原文抜粋>
•••••
人気漫画の主要キャラが愛用したことで注目
ピナレロは、ロードバイク好きの間では昔から知名度が高い。「一度は乗ってみたい」と言われるような憧れの対象となっていたブランドた。しかしながら、一般層の間では「ビアンキ」「ルイガノ」などに比べてあまり認知度が高くなかった。
しかし、昨今の「自転車ブーム」により、この状況が一変したのだ。
自転車ブームの火付け役となったのは、自転車漫画「弱虫ペダル」。この漫画の主要登場人物鳴子章吉が愛用していることから、普段ロードバイクに乗っていなかった一般層にまでブランドネームが普及し始めたのだ。
鳴子章吉が、漫画初期から登場する重要キャラクターだったということも、人気に拍車がかかった理由の一つだと言えるだろう。彼は大阪から千葉に引っ越して来ており、「浪花のスピードマン」の異名を持つ。ロードバイクには小学生の頃から乗っていたという人物だ。派手好きで、髪とピナレロのロードバイクが赤でコーディネートされているのも特徴だ。
自転車店では、ピナレロのエントリーモデルを中心に購入希望者が多数訪れ、売り切れが相次いだそうだ。
PINARELLO(ピナレロ)の型番・モデル名について
それでは、以下でPINARELLO(ピナレロ)の型番・モデル名についてみていこうと思う。パソコンやスマートフォンなどのガジェット系とは、仕組みが大きく異なるので確認しておいて欲しい。
フレーム名=モデル名が基本ルール
ロードバイクの“核”となる部分は、やはりフレームだ。そのため、ロードバイクの世界では、基本的にフレーム名がモデル名となる傾向にある。例えば、PINARELLO(ピナレロ)であれば「NEOR」「PRINCE」「PRIMA」といったように、各モデルに名前がついている。
フレームのみの販売でも同じモデル名で売られているので、特にネットなどで購入するときは「完成車」なのか「フレームセット」なのかをしっかりと見分けよう。
ピナレロのコンポーネント
ロードバイクはコンポーネントによってモデル名が全て変わるブランドと、「フレーム名+コンポーネント」でモデル名とするブランドの2通りがある。
PINARELLO(ピナレロ)に関して言えば、モデル名が変わる=コンポーネントが変わるというブランドだ。連動させて覚えておくといい。ピナレロは、似たようなモデル名の場合材質が違うなどの変化がある。
ただし、同じモデル名のものでもコンポーネントにいくつか種類がある場合もある。例えば「GAN」と付くモデル名は「GAN」、「GAN S」.「GAN RS」、「GAN DISK」の4つある。しかしこれだけではバイクの種類は分けきれない。
•••••
作業課題>
1) ピナレロに関する本文を、2文で要約してください。
2) ピナレロに関する本文のうち、「自転車店では、ピナレロのエン」から「各モデルに名前がついている。」までを、両端を含めてそのまま書き写してください。
3) ピナレロに関する本文に基づいて、次の問いに答えてください。
(a) 鳴子章吉はどこからどこへ引っ越してきた人物ですか。
(b) 「GAN」と付くモデル名はいくつありますか。
(c) 自転車店で購入希望者が多数訪れたのは、ピナレロのどのモデルを中心としたものですか。

提供された行>
•••••
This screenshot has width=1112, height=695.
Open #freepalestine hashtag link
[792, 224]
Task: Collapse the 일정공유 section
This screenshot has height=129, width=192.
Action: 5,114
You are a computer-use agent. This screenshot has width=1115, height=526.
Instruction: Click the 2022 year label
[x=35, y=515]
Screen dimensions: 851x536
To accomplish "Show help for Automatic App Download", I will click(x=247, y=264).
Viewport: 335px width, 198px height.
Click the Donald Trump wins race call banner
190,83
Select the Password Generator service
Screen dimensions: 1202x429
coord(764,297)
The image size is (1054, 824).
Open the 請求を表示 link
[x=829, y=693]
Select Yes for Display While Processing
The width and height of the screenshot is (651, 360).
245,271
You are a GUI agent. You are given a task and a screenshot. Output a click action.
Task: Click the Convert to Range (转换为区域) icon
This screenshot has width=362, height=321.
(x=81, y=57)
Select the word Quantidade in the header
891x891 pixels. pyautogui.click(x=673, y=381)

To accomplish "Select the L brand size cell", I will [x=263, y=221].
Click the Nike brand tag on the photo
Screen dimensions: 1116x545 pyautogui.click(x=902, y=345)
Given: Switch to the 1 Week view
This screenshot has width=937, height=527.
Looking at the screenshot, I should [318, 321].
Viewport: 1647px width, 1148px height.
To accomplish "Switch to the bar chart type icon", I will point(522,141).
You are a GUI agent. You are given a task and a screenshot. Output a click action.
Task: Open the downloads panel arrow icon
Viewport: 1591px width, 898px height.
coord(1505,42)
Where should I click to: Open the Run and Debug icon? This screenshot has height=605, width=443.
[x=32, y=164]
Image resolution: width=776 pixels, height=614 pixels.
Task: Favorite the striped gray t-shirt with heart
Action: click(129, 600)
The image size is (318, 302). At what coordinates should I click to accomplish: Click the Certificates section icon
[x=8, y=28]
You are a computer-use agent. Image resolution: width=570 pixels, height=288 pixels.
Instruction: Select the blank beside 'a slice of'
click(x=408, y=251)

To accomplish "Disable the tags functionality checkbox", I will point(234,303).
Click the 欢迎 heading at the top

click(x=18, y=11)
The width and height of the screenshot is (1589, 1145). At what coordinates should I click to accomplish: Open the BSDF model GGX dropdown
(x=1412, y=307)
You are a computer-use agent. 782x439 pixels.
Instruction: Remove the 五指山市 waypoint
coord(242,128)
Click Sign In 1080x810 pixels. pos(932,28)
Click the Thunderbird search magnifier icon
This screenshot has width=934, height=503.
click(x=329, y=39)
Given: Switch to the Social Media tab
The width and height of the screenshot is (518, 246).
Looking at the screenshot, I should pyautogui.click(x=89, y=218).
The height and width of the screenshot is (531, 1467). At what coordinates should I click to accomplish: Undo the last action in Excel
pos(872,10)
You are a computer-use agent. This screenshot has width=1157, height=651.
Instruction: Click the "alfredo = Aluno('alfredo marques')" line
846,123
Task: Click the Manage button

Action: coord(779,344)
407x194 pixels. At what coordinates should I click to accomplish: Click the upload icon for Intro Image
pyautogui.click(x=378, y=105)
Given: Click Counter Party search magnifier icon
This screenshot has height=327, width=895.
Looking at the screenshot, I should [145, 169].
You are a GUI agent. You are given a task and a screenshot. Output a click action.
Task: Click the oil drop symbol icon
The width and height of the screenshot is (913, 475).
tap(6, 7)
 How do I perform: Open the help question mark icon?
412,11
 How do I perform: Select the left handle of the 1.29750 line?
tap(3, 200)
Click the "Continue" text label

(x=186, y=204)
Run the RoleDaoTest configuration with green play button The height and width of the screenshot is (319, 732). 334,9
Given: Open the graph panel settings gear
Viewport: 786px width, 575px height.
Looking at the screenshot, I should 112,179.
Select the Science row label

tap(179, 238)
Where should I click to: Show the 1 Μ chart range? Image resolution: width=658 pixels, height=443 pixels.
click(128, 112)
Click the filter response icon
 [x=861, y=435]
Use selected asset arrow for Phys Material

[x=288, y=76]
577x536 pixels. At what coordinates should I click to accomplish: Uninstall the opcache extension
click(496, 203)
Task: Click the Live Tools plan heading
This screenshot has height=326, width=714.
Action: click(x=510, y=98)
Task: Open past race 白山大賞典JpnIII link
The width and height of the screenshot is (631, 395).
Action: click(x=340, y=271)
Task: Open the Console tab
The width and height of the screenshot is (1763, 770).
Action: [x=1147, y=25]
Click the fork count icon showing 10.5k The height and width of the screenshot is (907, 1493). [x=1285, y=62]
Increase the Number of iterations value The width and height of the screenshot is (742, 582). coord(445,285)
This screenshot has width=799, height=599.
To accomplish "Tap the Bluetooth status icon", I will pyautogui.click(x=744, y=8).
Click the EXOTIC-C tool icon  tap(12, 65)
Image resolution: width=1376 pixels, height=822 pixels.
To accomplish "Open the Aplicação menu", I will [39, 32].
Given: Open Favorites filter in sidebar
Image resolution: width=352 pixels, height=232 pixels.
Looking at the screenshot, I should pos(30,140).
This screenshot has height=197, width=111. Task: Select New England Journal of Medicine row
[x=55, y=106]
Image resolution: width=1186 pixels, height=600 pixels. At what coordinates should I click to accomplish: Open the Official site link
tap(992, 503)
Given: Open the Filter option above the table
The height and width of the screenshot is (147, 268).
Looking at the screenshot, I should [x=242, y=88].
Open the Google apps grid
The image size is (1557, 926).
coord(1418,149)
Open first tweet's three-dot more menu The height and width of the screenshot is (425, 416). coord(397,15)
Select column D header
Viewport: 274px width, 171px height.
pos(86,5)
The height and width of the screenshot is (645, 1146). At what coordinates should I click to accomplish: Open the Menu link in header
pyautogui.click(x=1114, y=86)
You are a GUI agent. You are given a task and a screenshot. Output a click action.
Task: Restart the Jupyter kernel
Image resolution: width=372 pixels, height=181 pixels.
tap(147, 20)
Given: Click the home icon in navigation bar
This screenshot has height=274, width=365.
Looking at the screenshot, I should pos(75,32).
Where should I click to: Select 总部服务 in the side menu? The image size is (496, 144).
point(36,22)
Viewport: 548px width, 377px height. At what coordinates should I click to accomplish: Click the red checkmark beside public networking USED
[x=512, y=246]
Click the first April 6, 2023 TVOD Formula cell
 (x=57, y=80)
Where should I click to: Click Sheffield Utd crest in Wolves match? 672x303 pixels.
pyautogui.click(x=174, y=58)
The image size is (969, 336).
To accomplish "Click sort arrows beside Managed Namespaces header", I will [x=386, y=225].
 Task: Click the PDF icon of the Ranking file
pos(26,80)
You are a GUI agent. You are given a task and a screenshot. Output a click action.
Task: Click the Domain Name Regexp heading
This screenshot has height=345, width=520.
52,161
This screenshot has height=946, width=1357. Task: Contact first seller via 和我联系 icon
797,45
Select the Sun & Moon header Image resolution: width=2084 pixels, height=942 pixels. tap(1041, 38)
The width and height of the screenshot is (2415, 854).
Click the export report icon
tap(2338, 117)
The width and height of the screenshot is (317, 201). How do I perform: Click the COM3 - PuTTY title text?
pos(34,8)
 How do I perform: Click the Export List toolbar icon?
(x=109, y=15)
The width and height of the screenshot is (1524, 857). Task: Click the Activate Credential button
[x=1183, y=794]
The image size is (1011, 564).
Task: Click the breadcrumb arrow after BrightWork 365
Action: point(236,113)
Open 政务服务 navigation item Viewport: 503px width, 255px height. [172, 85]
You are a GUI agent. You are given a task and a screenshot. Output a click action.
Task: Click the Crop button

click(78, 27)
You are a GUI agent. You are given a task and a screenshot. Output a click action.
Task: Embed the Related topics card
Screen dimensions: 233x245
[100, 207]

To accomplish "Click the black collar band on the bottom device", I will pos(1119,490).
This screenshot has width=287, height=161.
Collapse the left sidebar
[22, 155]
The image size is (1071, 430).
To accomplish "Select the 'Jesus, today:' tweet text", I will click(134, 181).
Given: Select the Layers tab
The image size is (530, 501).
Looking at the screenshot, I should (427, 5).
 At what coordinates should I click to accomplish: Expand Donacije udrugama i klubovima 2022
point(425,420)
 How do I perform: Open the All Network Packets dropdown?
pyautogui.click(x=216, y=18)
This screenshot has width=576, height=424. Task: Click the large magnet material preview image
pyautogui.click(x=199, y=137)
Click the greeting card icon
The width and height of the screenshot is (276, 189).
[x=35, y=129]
•••••
課題別の解答>
1) ピナレロはロードバイク好きの間では昔から知名度が高かったが、自転車漫画「弱虫ペダル」の主要登場人物である鳴子章吉が愛用したことで、一般層にもブランド名が広まった。ロードバイクの世界では基本的にフレーム名がモデル名となり、ピナレロはモデル名が変わるとコンポーネントも変わるブランドである。

2)
自転車店では、ピナレロのエントリーモデルを中心に購入希望者が多数訪れ、売り切れが相次いだそうだ。
PINARELLO(ピナレロ)の型番・モデル名について
それでは、以下でPINARELLO(ピナレロ)の型番・モデル名についてみていこうと思う。パソコンやスマートフォンなどのガジェット系とは、仕組みが大きく異なるので確認しておいて欲しい。
フレーム名=モデル名が基本ルール
ロードバイクの“核”となる部分は、やはりフレームだ。そのため、ロードバイクの世界では、基本的にフレーム名がモデル名となる傾向にある。例えば、PINARELLO(ピナレロ)であれば「NEOR」「PRINCE」「PRIMA」といったように、各モデルに名前がついている。

3)
(a) 大阪から千葉へ引っ越してきた人物です。
(b) 「GAN」「GAN S」「GAN RS」「GAN DISK」の4つです。
(c) エントリーモデルを中心としたものです。